While I would not recommend going overboard with this, you can perform light parsing to clean up messy inputs. For example, if you have to handle messy data from an incoming webhook that you have no control over, you can use a decoder at the boundary to not only validate those inputs, but also to tidy things up in the same pass.

For example, suppose you have an incoming webhook that looks like this:

{
    "events": [
        { "id": 1, "created_at": "2022-02-01T08:12:29Z", "labels": "urgent, delayed" },
        { "id": 2, "created_at": null, "labels": "" },
        { "id": 3, "labels": null }
    ]
}

Suppose we want to to clean up some data on the way in:

  1. We store all ids as strings internally, so we’ll want to transform those numeric IDs
  2. The created_at field (an ISO8601-formatted string) is sometimes null and sometimes missing completely. When it’s missing, we’ll want to treat it as if it was null
  3. The labels argument represents a list of tags we’ll want to treat as structural data, so we’ll want to convert these values to an array of strings

Handling the id field

We’ll want to look at the id field as containing an “ID” data type, not a number. We can define an id decoder for this:

const id: Decoder<string> = either(
    string,
    positiveInteger.transform((n) => String(n)),
);

This decoder will play nicely if ever this vendor will switch to id strings in the future.

Handling the created_at field

We’ll want to look at the created_at field as a Date | null value. So let’s use the following decoder:

maybe(iso8601, null);

Wait, why not use nullable(iso8601) here?! The reason is the third event in the example. Because the field can legally be missing, we’ll have to explicitly accept both undefined and null inputs. That’s what the maybe() decoder does!
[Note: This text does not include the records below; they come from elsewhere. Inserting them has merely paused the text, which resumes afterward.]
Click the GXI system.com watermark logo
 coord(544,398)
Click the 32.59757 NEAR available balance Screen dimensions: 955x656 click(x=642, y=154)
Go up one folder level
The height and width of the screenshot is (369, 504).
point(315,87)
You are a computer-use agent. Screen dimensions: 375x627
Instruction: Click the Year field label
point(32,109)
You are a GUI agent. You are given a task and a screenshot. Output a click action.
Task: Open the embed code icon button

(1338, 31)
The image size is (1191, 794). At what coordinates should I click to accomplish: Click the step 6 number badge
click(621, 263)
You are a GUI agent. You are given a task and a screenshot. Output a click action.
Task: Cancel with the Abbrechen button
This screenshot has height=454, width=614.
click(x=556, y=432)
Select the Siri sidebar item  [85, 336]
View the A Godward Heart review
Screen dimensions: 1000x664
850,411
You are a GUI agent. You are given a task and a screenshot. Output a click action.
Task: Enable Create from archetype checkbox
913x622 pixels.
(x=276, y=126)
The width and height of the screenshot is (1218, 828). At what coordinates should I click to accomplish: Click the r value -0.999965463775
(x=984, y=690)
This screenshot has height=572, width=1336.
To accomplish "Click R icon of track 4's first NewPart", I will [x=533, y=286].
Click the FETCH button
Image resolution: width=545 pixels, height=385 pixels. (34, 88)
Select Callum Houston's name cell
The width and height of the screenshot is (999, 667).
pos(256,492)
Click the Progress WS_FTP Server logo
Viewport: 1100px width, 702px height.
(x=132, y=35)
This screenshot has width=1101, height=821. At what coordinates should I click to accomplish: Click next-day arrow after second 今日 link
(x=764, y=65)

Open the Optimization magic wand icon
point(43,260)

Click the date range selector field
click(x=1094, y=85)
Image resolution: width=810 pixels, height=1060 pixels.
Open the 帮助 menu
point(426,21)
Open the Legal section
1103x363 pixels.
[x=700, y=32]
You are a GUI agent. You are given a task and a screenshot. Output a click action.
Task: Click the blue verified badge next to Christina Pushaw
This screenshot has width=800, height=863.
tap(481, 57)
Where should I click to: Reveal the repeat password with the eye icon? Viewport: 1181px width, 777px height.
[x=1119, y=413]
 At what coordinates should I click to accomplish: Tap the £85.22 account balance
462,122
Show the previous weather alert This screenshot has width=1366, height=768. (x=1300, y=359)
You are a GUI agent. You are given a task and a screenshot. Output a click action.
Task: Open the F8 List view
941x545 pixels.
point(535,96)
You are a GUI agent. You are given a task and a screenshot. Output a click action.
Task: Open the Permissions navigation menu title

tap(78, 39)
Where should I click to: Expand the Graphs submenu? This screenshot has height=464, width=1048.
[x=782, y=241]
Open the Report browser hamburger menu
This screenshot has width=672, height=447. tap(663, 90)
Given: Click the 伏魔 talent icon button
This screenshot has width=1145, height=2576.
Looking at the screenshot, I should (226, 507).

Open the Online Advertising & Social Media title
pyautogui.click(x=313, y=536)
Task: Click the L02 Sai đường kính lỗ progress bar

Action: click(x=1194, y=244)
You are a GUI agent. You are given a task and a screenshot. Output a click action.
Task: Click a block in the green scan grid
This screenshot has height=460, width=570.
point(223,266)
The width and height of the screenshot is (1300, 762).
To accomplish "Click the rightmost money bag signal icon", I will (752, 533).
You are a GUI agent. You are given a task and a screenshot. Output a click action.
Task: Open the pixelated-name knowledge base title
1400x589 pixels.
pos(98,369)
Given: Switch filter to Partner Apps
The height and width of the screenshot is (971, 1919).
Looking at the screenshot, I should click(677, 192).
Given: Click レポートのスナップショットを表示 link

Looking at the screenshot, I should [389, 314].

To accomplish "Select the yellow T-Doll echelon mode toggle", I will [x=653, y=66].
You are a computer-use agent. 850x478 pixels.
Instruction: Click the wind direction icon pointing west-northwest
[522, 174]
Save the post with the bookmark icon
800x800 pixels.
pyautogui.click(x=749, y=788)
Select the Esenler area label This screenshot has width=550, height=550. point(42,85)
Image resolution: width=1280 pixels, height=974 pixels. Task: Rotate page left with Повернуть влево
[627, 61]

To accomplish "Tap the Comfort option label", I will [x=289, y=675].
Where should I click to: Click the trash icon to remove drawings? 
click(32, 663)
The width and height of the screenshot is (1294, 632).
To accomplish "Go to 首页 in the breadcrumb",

Its second argument is a convenience default value that nullish values will get normalized to.

Handling the labels field

We’ll want to look at the labels field as an array of strings, but we’re given a string. (A potentially null or empty string, even.)

We can build a comma-separated helper decoder like so:

const commaSeparated = string.transform((s) => s.split(',').filter(Boolean));

Putting it all together

Using the helper decoders defined above, we can put it all together this way:

const eventsDecoder = object({
    events: array(
        object({
            id,
            created_at: maybe(iso8601, null),
            labels: nullable(commaSeparated, []),
        }),
    ),
});

eventsDecoder.verify(... /* JSON example from above */);
// => {
//   events: [
//     {
//       id: '1',
//       created_at: new Date('2022-02-01T08:12:29Z'),
//       labels: ['urgent', 'delayed'],
//     },
//     { id: '2', created_at: null, labels: [] },
//     { id: '3', created_at: null, labels: [] },
//   ],
// }

A note on naming

To make decoders maximally useful, refrain from naming decoders after the field they’re used for. Think of a decoder as the description of a data type, and name them accordingly. That’s why the decoder in the example above is called commaSeparated and not labelsDecoder or something like that! In the case of the id field, it happens to be also named id because it makes sense to think of it as an ID data type. That the field also happens to be named id is a coincidence.

Keep edge cases outside your decoders

Try to keep nulls, undefineds, or other edge cases outside of the decoder as much as possible, and instead wrap them in nullable()s where you use them in your call sites—typically in those big object() decoders.

Take the example above. It would be easy to let the commaSeparated decoder be infected with the null-case and handle it too. But this is less composable. Keeping the null-case outside of that decoder makes it a smaller, and thus a more reusable, building block. It’s cheap to wrap it in a nullable where you put it all together.